At this point, though, I'd like to talk about something else. You might've noticed this site has gotten a little less busy of late. I'd like to think it's because I've been slacking and everyone waits for my next post with bated breath, but in reality, I'm guessing it's because we all managed to collectively take breaks from poker at the same time as the economy imploded and everyone stopped caring. Trying to update a site about what most of the world (although not all of it) sees as a hobby isn't as easy when your dozen most favorite relatives' collective life savings have decreased by a third or so over the last month. I'm doing my best to singlehandedly reverse that via running an Intrade investment pool (yes, really), but I can only make 20% in three weeks so many times, y'know?
(Warning: the following has nothing to do with poker whatsoever)
I do believe that a recovery of sorts is coming, though, and I would like to get this down in writing so that I can hail myself as a visionary and quote how awesome I am:
FWIW, I think we're on the cusp of something extremely different from everything that has gone before. I know very little about market fundamentals, but I do understand human psychology, especially as it pertains to gambling and, yes, trading. My intuition, derived solely from the media and an occasional friend in the sector, is telling me that a)Wall Street thinks/wants the worst to be over and b)we have hit something at least resembling a bottom on Thursday and Friday, but c)this is because (and Wall Street likes this) the way that markets operate is now going to be hugely altered. Even six months ago, the announcement that the United States, along with Europe, now owns large chunks of many major financial institutions would not be viewed as remotely positive for anybody; now, the analysts are praising the move and traders palpably want it to work. I don't claim to know whether the economic underpinnings of this idea are solid, but the bottom line is that the G8 finance ministers have collectively undertaken a largely socialist action potentially costing trillions of dollars and the markets are *cheering* this.

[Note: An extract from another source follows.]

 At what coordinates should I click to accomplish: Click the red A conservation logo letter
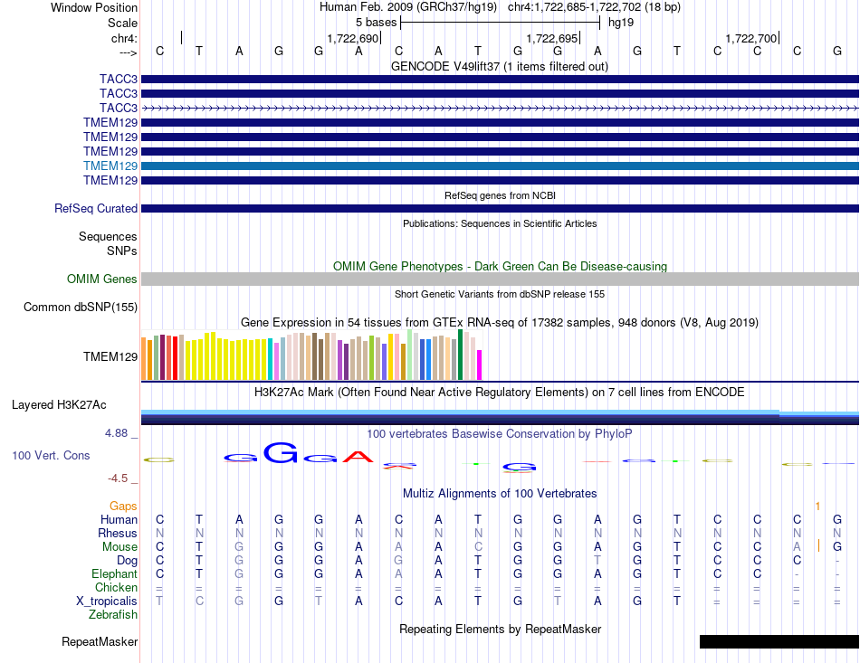point(358,457)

I am, therefore, forced to conclude that the idea/market goal of laissez faire capitalism is dead. (Yes, I do realize that the markets were never close to that, but that isn't really the point.) The Bush administration in particular and long-held US policy in general has trended towards constant deregulation of the markets and a hands off attitude; it's now safe to say that this will never happen again in my lifetime. The series of moves the people in charge of the situation have taken may or may not work - it's easy to criticize them on the Internet, but I doubt more than ten people on the planet fully understand the ramifications right now, anyway. But what I do know is that the market participants themselves seem in favor of this socialism-type action and are trading on the assumption that it is a positive, and what *that* means is nothing more than the beginning of a fundamental, permanent shift in the way we think of economics/capitalism. Even if the interventions fail miserably, there will be a distinct lack of traders arguing for hands off, deregulatory approaches for a very long time to come.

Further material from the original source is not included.